Erislane Rodrigues RIBEIRO – CAC/UFG Introdução

A mídia é, sem dúvida nenhuma, um dos mais importantes instrumentos de formação de opinião em nossa sociedade. Quanto aos discursos que faz circular, sobre a leitura por exemplo, os meios de comunicação, tais como a televisão e os jornais, têm um papel significativo a desempenhar. Segundo Costa (2008, p. 176), o gênero vinheta quando é empregado na televisão, dentre outras formas, pode se constituir de um desenho animado com o propósito de separar as seções de um programa. Em 2007, a Rede Globo de Televisão veiculou, durante a exibição de filmes, uma série de vinhetas com essas características para abordar o tema leitura.

Neste trabalho, temos por objetivo identificar alguns dentre os diversos discursos acerca da leitura que perpassam doze dessas vinhetas. A hipótese levantada é que as vinhetas produzidas pela Globo, ao serem apresentadas como um instrumento de incentivo à prática da leitura, revelam discursos míticos sobre o ato de ler bastante arraigados na cultura brasileira.

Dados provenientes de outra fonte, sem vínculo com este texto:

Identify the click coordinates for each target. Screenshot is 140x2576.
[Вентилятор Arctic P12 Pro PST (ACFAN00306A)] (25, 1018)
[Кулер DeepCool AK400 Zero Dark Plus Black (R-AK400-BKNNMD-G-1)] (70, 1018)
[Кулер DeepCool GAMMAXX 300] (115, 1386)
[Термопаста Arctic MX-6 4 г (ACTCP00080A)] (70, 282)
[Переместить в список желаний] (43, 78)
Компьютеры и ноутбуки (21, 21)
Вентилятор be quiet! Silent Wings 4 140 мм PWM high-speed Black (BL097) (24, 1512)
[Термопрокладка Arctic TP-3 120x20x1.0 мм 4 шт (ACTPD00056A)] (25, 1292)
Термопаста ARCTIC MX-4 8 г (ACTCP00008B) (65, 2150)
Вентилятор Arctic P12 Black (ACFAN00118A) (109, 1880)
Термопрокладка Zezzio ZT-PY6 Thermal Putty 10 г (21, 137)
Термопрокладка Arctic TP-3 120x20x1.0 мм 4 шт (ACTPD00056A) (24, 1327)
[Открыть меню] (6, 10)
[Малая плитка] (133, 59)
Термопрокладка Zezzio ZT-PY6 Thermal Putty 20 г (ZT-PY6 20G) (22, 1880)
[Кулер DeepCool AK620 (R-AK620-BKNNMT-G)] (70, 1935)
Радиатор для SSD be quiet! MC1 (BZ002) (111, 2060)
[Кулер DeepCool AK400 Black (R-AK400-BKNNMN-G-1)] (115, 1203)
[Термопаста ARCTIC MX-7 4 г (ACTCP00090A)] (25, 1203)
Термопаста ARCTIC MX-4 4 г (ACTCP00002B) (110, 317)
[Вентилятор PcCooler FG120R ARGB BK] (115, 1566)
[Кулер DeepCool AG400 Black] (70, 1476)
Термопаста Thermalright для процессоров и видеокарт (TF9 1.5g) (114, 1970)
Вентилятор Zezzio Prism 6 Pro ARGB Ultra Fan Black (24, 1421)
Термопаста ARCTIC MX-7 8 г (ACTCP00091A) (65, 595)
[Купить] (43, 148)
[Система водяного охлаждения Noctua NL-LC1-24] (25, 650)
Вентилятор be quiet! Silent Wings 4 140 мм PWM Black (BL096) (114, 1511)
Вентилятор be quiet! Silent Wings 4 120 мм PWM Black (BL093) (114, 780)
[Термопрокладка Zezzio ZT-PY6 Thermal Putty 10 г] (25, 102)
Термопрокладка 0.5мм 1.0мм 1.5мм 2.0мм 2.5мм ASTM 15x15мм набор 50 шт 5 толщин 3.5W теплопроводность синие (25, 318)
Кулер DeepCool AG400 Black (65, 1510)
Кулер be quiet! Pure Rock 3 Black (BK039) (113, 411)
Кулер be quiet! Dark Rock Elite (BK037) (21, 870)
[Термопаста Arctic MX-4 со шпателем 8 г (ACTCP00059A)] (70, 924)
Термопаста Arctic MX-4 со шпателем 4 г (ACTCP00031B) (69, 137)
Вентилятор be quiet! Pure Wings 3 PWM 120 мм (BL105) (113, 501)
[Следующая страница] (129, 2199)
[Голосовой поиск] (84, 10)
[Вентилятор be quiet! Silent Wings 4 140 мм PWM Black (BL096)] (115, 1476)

Duas partes fundamentais constituem este texto. Sua fundamentação teórica advém, em especial, da leitura de textos escritos por Bakhtin (1995) e (2000) que, além de desenvolver o conceito de gênero como sendo “... uma forma padrão e relativamente estável de estruturação de um todo” (BAKHTIN, 2000, p. 301), possibilitando que analisemos as vinhetas ___ cuja constituição se dá no interior da esfera midiática ___, como uma espécie de gênero bastante usado na modernidade, ressalta a importância de considerarmos o dialogismo como constitutivo de todo e qualquer enunciado; por Britto (2003), que apresenta certos mitos acerca da leitura recorrentes na sociedade e por Poulain (1997) e Pompougnac (1997) que, ao tratarem a leitura como prática cultural, destacam como as escolhas culturais de um povo sofrem influência de múltiplas e complexas contingências. Encerrada a seção dedicada à fundamentação teórica, as doze vinhetas gravadas são agrupadas para a realização das análises. Por último, seguem as referências bibliográficas.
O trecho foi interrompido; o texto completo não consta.